:: Instructions for the task ::
Using the data below, show every line where the word "will" occurs.

:: Records from a dataset ::
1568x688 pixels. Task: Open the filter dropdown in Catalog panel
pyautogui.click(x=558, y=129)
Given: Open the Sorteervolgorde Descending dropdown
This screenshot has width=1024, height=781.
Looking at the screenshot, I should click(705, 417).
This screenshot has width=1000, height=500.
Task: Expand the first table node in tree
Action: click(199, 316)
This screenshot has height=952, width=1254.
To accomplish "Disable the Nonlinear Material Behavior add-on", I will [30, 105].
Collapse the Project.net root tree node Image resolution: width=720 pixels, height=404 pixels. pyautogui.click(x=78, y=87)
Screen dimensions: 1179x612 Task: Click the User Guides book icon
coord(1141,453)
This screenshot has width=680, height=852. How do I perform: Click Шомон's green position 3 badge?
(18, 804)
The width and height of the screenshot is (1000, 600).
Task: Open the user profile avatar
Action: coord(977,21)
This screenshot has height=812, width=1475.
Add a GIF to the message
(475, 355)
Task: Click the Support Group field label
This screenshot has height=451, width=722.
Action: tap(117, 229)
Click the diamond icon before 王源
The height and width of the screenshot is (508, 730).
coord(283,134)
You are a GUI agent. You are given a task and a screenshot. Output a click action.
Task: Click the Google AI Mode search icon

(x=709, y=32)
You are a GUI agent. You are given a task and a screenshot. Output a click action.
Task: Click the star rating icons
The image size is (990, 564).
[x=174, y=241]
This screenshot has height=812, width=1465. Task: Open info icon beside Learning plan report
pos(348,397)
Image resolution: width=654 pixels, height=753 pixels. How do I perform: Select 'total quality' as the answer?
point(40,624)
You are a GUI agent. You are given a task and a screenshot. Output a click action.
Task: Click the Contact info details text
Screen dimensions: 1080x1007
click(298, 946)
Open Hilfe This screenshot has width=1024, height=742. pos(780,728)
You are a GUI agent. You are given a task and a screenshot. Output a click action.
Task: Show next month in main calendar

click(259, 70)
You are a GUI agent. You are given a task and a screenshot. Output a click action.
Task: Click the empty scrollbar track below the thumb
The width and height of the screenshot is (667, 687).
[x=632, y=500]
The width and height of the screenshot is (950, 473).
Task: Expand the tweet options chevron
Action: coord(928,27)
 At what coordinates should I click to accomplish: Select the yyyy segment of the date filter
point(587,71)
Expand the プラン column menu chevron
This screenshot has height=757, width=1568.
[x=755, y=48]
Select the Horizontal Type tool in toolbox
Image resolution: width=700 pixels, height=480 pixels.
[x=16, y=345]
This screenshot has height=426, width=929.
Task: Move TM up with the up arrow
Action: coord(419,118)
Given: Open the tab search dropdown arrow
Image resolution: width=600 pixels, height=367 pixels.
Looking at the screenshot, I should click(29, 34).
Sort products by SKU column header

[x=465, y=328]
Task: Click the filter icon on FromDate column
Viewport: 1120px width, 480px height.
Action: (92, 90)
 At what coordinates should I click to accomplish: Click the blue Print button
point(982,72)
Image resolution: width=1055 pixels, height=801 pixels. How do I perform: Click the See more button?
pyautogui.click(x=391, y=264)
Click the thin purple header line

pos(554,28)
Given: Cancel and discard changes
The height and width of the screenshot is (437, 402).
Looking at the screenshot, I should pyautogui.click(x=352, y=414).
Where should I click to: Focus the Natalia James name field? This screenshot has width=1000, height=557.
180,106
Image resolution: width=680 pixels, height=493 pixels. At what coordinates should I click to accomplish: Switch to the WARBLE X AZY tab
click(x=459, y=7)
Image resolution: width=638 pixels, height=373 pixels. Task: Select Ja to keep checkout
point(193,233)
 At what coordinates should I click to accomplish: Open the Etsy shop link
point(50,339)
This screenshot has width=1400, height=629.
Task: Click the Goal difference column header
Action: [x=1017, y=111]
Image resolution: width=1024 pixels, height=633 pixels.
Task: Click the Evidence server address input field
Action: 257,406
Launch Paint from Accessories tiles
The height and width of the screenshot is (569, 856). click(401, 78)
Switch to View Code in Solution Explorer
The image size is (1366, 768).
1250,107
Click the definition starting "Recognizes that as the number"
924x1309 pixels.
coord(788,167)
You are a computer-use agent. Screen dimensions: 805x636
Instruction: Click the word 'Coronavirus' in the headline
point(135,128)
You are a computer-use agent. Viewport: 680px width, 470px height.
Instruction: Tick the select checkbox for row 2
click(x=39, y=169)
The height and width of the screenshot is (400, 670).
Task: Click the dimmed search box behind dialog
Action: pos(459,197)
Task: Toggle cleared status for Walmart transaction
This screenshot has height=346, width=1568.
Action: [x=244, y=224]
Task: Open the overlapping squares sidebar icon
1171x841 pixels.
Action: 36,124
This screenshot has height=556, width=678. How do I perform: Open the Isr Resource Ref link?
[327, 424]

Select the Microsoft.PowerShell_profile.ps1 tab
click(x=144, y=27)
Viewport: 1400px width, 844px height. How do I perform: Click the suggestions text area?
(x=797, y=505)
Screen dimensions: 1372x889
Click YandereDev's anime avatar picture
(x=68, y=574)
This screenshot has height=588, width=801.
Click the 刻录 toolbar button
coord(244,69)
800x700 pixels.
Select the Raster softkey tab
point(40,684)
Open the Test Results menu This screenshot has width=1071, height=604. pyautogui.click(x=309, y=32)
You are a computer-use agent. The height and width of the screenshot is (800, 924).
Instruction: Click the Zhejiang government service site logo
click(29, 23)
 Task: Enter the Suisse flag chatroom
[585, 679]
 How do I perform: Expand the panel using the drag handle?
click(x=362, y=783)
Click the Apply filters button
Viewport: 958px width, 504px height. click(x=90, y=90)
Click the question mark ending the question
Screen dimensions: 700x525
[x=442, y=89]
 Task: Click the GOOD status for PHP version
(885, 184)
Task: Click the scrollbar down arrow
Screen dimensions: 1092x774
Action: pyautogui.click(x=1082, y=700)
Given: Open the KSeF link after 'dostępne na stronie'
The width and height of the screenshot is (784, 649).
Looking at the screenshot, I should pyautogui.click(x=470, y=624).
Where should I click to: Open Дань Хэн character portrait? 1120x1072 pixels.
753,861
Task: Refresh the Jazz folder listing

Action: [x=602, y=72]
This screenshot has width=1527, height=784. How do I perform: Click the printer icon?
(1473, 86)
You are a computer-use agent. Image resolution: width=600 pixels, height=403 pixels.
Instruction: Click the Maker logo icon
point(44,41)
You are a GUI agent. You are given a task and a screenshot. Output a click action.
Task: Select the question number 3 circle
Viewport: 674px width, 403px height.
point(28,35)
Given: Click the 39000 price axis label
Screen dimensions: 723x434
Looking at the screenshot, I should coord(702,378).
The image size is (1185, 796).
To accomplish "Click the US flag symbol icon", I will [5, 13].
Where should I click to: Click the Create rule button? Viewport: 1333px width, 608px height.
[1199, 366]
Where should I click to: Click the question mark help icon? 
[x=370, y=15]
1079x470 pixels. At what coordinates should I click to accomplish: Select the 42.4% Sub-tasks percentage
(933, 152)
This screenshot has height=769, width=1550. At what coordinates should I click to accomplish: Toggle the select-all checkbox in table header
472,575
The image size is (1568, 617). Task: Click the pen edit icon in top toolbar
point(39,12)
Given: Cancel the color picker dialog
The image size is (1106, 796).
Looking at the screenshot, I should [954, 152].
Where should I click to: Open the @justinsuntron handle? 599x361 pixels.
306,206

:: Solution for this task ::
To accomplish "Disable the Nonlinear Material Behavior add-on", I will [30, 105].
To accomplish "Click the US flag symbol icon", I will [5, 13].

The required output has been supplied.